++++ Raw data ++++

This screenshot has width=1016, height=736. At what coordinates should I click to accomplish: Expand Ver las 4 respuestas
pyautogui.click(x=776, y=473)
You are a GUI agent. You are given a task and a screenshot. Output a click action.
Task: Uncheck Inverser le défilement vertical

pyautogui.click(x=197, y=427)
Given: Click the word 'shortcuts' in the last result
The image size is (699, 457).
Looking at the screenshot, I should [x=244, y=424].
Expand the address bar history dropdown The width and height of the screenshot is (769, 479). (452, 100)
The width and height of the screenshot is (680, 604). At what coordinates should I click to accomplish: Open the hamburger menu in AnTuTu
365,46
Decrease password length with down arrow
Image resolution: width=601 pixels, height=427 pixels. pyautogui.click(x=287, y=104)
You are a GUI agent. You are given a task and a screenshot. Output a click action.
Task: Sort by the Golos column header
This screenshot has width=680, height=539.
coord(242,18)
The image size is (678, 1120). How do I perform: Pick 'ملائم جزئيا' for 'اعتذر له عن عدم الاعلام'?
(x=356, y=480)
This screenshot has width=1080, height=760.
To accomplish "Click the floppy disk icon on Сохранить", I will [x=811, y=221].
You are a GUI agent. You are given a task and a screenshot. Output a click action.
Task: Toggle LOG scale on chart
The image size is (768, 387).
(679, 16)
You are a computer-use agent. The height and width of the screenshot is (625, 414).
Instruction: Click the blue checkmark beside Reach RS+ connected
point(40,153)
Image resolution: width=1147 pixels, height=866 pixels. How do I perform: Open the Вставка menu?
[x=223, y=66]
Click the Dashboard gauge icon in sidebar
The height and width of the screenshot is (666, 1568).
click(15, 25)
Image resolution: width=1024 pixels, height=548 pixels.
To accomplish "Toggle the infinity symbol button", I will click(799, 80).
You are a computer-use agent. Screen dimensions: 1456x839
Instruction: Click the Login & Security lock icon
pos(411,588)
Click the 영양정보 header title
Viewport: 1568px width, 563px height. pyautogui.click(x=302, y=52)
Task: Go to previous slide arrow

++++

What you should produce is an exact retyping of every line above.

_Output:_
This screenshot has width=1016, height=736. At what coordinates should I click to accomplish: Expand Ver las 4 respuestas
pyautogui.click(x=776, y=473)
You are a GUI agent. You are given a task and a screenshot. Output a click action.
Task: Uncheck Inverser le défilement vertical

pyautogui.click(x=197, y=427)
Given: Click the word 'shortcuts' in the last result
The image size is (699, 457).
Looking at the screenshot, I should [x=244, y=424].
Expand the address bar history dropdown The width and height of the screenshot is (769, 479). (452, 100)
The width and height of the screenshot is (680, 604). At what coordinates should I click to accomplish: Open the hamburger menu in AnTuTu
365,46
Decrease password length with down arrow
Image resolution: width=601 pixels, height=427 pixels. pyautogui.click(x=287, y=104)
You are a GUI agent. You are given a task and a screenshot. Output a click action.
Task: Sort by the Golos column header
This screenshot has width=680, height=539.
coord(242,18)
The image size is (678, 1120). How do I perform: Pick 'ملائم جزئيا' for 'اعتذر له عن عدم الاعلام'?
(x=356, y=480)
This screenshot has width=1080, height=760.
To accomplish "Click the floppy disk icon on Сохранить", I will [x=811, y=221].
You are a GUI agent. You are given a task and a screenshot. Output a click action.
Task: Toggle LOG scale on chart
The image size is (768, 387).
(679, 16)
You are a computer-use agent. The height and width of the screenshot is (625, 414).
Instruction: Click the blue checkmark beside Reach RS+ connected
point(40,153)
Image resolution: width=1147 pixels, height=866 pixels. How do I perform: Open the Вставка menu?
[x=223, y=66]
Click the Dashboard gauge icon in sidebar
The height and width of the screenshot is (666, 1568).
click(15, 25)
Image resolution: width=1024 pixels, height=548 pixels.
To accomplish "Toggle the infinity symbol button", I will click(799, 80).
You are a computer-use agent. Screen dimensions: 1456x839
Instruction: Click the Login & Security lock icon
pos(411,588)
Click the 영양정보 header title
Viewport: 1568px width, 563px height. pyautogui.click(x=302, y=52)
Task: Go to previous slide arrow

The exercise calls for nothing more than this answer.